Strings & Wind brings sitar virtuoso Ustad Shujaat Husain Khan and flautist Pandit Rakesh Chaurasia, two legendary artistes, together on stage for the very first time.
You carry the Imdadkhani gharana as both inheritance and evolution. When you step on stage with a musician you’ve never performed with before, what part of those legacy guides you the most?
It is a wonderful inheritance. But when I do get to step on stage and perform with someone I’ve never performed with before, I have to lean on how we feel about each other as human beings. If there is mutual respect and enjoyment in each other’s music, it becomes very simple. I think with Rakeshji, there is that.
We are very relaxed with each other. We enjoy each other’s company. I am little older to him, so there is fun and respect. Although we are bound by tradition and want to keep that alive, we also want to have the freedom to respond to how we feel at that moment.
Your music often feels deeply vocal, almost conversational. When the sitar meets the bansuri, what kind of conversation do you imagine?
My music feels vocal and like conversation because I follow what is called the gayak, which is the vocal style of playing, introduced to the instrumental world of Indian classical music by my father. Of course, it is difficult because you have to pull four or five notes and follow the vocality very closely. It is something that he started, and we have followed that. When the sitar meets the bansuri, it’s a conversation, not a debate. It is a silent understanding of each other’s instrument and each other’s individuality as an artiste.
Your father, Ustad Vilayat Khan, was known for redefining expressiveness on the sitar. Is there something about a first-time collaboration like this that reconnects you to the curiosity you had as a young musician?
My father did redefine the whole thought process of instrumental music in this country. I don’t get into debates and arguments about this, as it is fairly obvious how his thought has changed instrumental music altogether. I don’t collaborate too much with different people, but yes, as two human beings, we have a curiosity of what will happen on the day. I’m not curious about what he does, or what he plays, or how beautifully he plays, or what the varsity sound like. I know all that. The curiosity is when we get together and play, and which direction the music is going to take while we are playing together.
You represent a living lineage shaped by Pandit Hariprasad Chaurasia, yet your voice is distinctly your own. How do you balance reverence for that legacy with the courage to create something new in a collaboration like this?

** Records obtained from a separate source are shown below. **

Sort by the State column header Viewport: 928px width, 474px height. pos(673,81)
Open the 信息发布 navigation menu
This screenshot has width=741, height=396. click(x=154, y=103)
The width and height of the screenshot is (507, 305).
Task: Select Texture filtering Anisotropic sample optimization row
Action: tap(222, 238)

Panditji’s legacy is not something I carry so much as something I live inside. Reverence, for me, means rigor: staying true to swar, raga, and the spiritual intent of the bansuri. But my guru also taught me that music must remain alive. If I only repeat what has already been said, I am not honouring the lineage — I am freezing it. Courage comes from trusting that sincere exploration, rooted in discipline.
The bansuri relies on breath. When performing alongside the sitar’s sustained resonance, how does your approach to space and silence change?
The bansuri exists only as long as the breath does, so every phrase has an awareness of impermanence. When I play alongside the sitar’s sustained resonance, I become more conscious of contrast — allowing pauses, letting notes dissolve rather than resolve. Silence becomes a shared space, not an absence. It’s in those moments that breath, string, and raga meet most honestly.
You’ve performed on the world’s biggest stages and won two Grammys, yet a collaboration with Ustad Shujaat Husain Khan is a first in a very different sense. Does a debut collaboration like this bring nervousness, excitement, or surrender?
A first collaboration like this carries a special kind of vulnerability. There is excitement, of course, but also a quiet nervousness — because you are stepping into an unknown musical conversation. At the same time, there is surrender. With a musician like Ustad Shujaat Husain Khan, you trust the depth of shared tradition. Once the raga begins, anticipation gives way to presence.
Jugalbandis test listening as much as virtuosity. What do you listen for most when sharing stage with a musician of Ustad Shujaat Husain Khan’s depth?
In a jugalbandi, virtuosity is secondary to awareness. I listen for direction — where the raga is leaning, how the mood is shifting, and what Ustadji is suggesting rather than stating. His pauses, his meends, even his restraint speak volumes. Listening deeply allows the dialogue to remain respectful, playful, and alive, rather than declarative.
Tickets start at INR 749. February 14, 7 pm.
At Shilpakala Vedika, Hitec City, Hyderabad.